Education and early career
Kenny initially trained as a Roman Catholic priest at the Venerable English College, Rome, where he received a degree of Licentiate of Sacred Theology (STL) degree. He was ordained in 1955 and served as a curate in Liverpool (1959–63). Having received his DPhil from the University of Oxford (St Benet's Hall) in 1961, he also worked as an assistant lecturer at the University of Liverpool (1961–63). However, he questioned the validity of Roman Catholic doctrine and has been an agnostic since the later 1960s. He was returned to the lay state in 1963, but according to canon law his priestly ordination remains valid. He was never released from his obligation of clerical celibacy and was therefore excommunicated on his marriage to Nancy Gayley in 1965.

Academic career
During 1963–64, Kenny was lecturer in Philosophy at Exeter and Trinity Colleges, Oxford, and he served as University Lecturer 1965–78. From 1964 until 1978, he was a Fellow of Balliol College, Oxford and Senior Tutor during the periods 1971–72 and 1976–78. He was Master of Balliol from 1978 to 1989 and subsequently an Honorary Fellow. During the period 1989–99, he was both Warden of Rhodes House (manager of the Rhodes Scholarship program) and Professorial Fellow of St John's College and thereafter Fellow Emeritus. He was Pro-Vice-Chancellor of the University of Oxford from 1984 to 2001 (Pro-Vice-Chancellor for Development, 1999–2001). He retired in 2001.

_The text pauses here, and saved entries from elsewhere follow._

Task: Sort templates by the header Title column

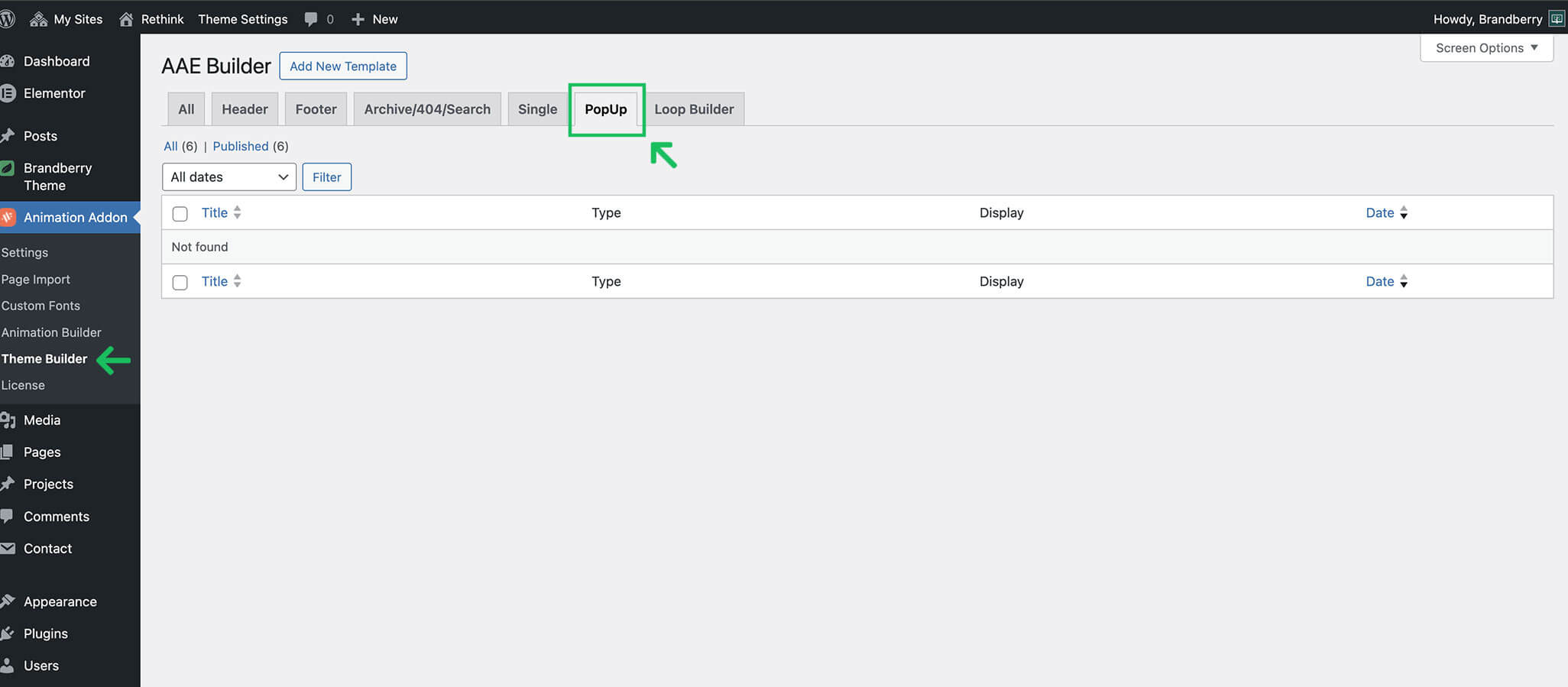Action: [x=215, y=212]
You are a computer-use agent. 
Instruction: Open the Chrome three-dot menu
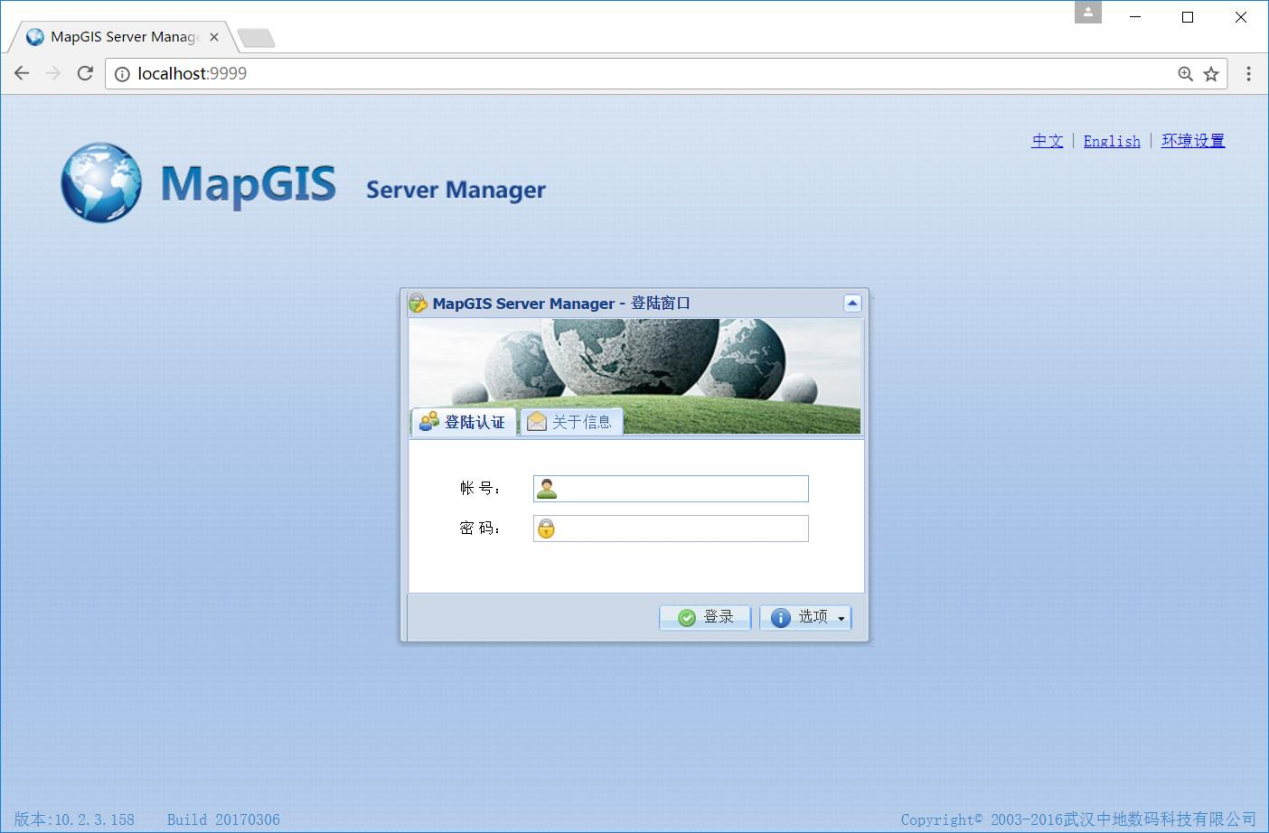pos(1248,73)

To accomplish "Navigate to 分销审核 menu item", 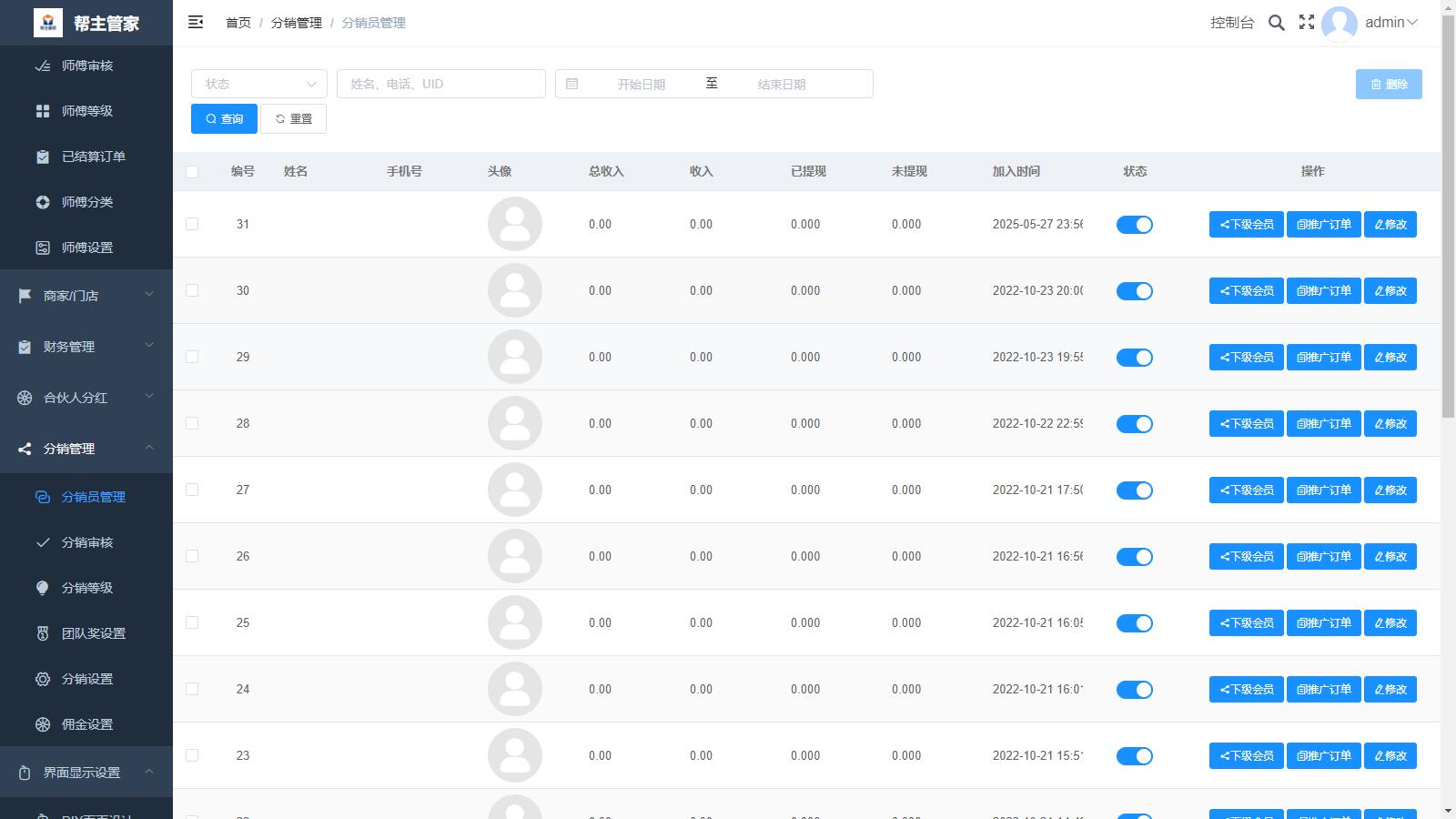I will click(x=86, y=542).
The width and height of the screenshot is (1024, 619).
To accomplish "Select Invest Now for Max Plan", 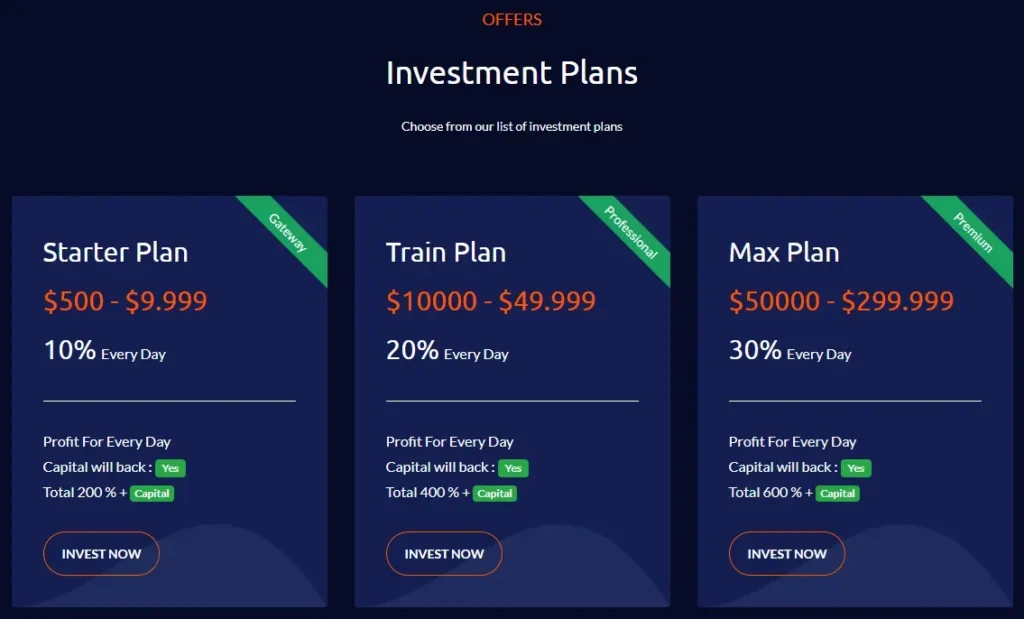I will pyautogui.click(x=787, y=553).
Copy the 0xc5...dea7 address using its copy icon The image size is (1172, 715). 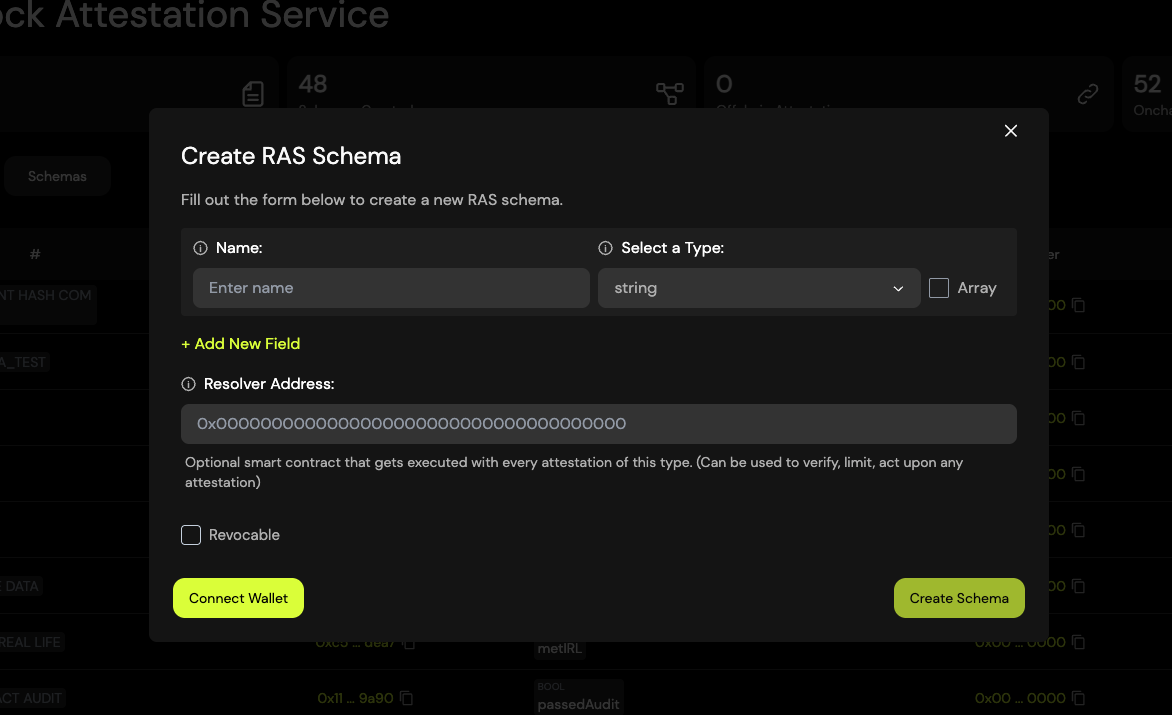410,642
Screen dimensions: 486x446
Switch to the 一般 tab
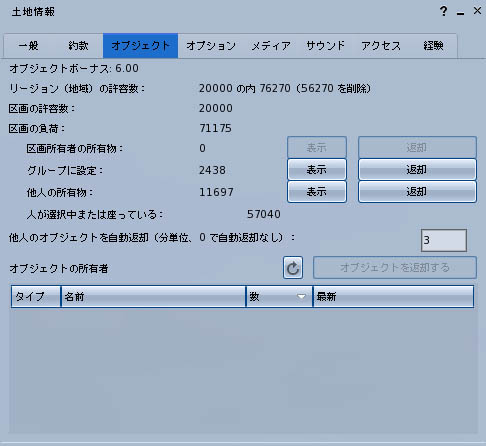pyautogui.click(x=29, y=46)
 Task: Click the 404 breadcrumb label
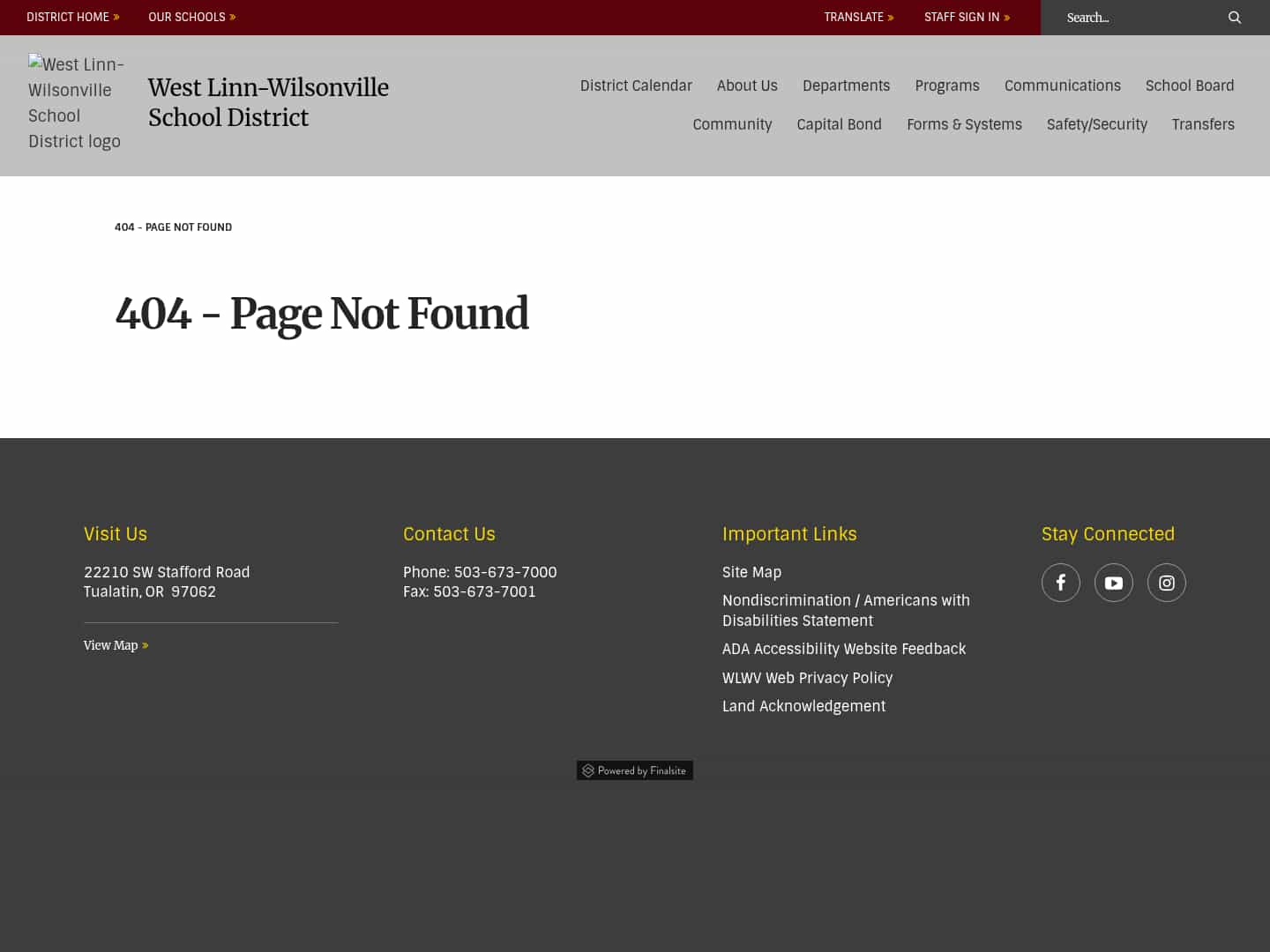(x=173, y=227)
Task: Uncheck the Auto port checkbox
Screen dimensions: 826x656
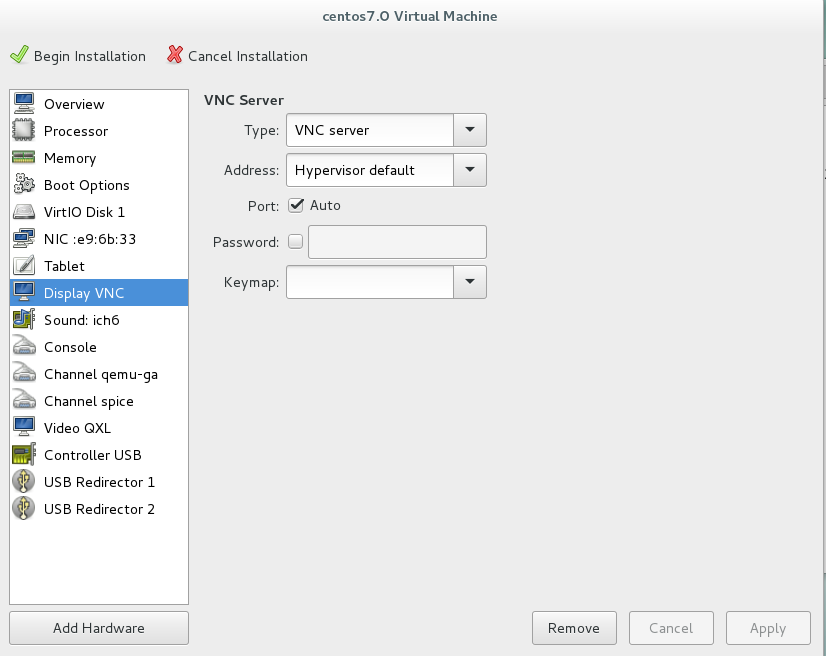Action: pyautogui.click(x=296, y=205)

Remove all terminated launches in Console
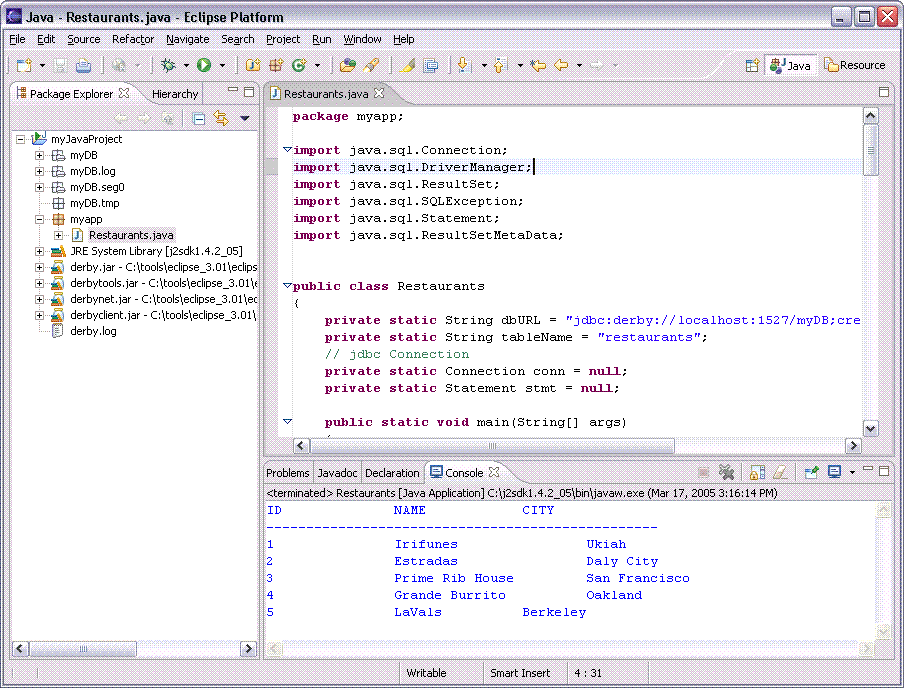tap(727, 472)
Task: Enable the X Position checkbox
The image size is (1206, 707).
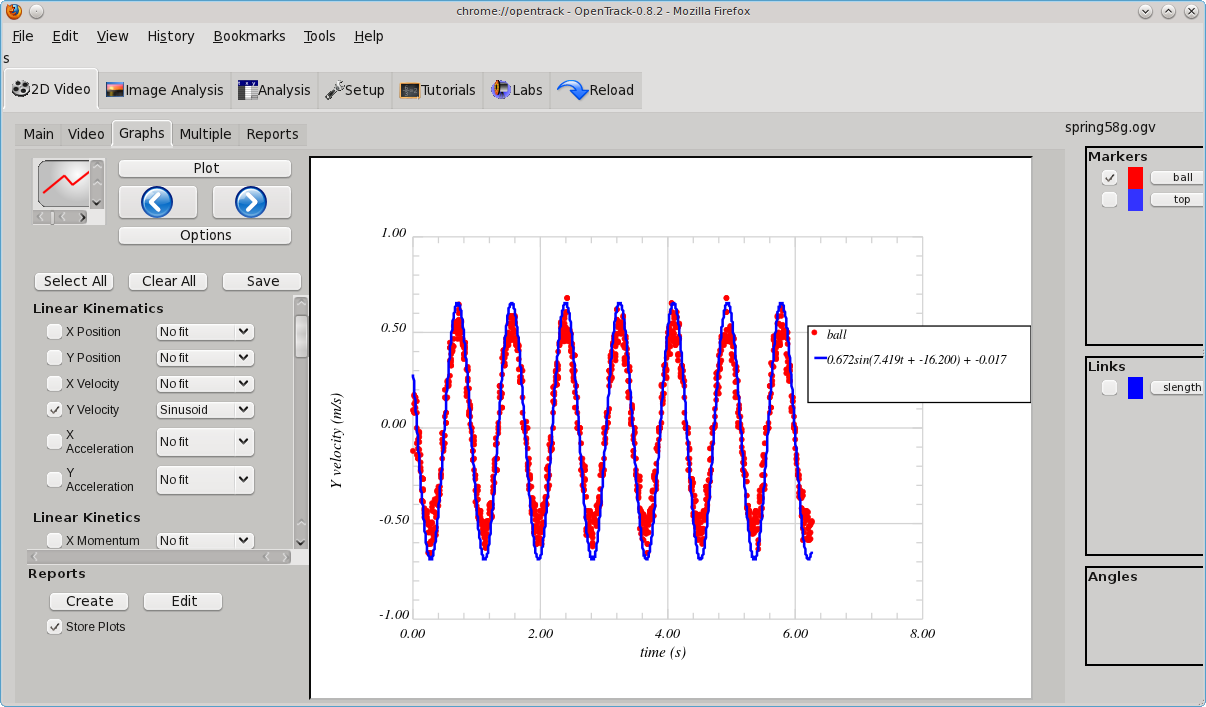Action: (x=54, y=332)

Within the university, Kenny was Wilde Lecturer in Natural and Comparative Religion (1969–72), Speaker's Lecturer in Biblical Studies (1980–83), a member of the Hebdomadal Council (1981–93), Vice-Chairman of the Libraries Board (1985–88), Curator of the Bodleian Library (1985–88) and a Delegate, and member of the Finance Committee, of Oxford University Press (1986–93). From 1972 until 1973 he was the editor of The Oxford Magazine. He received the degree of DLitt in 1980 and the honorary degree of DCL. in 1987.

He was a member of the Board of the British Library 1991-96 and Chairman 1993–96, and has served as Chairman of the Society for Protection of Science and Learning (1989–93), of the British National Corpus Advisory Board (1990–95), of the British Irish Association (1990–94), and of the Board of the Warburg Institute (1996–2000). He was elected a Fellow of the British Academy in 1974 and served as a member of the Council of the Academy 1985–88, as Vice President 1986–88 and President 1989–93.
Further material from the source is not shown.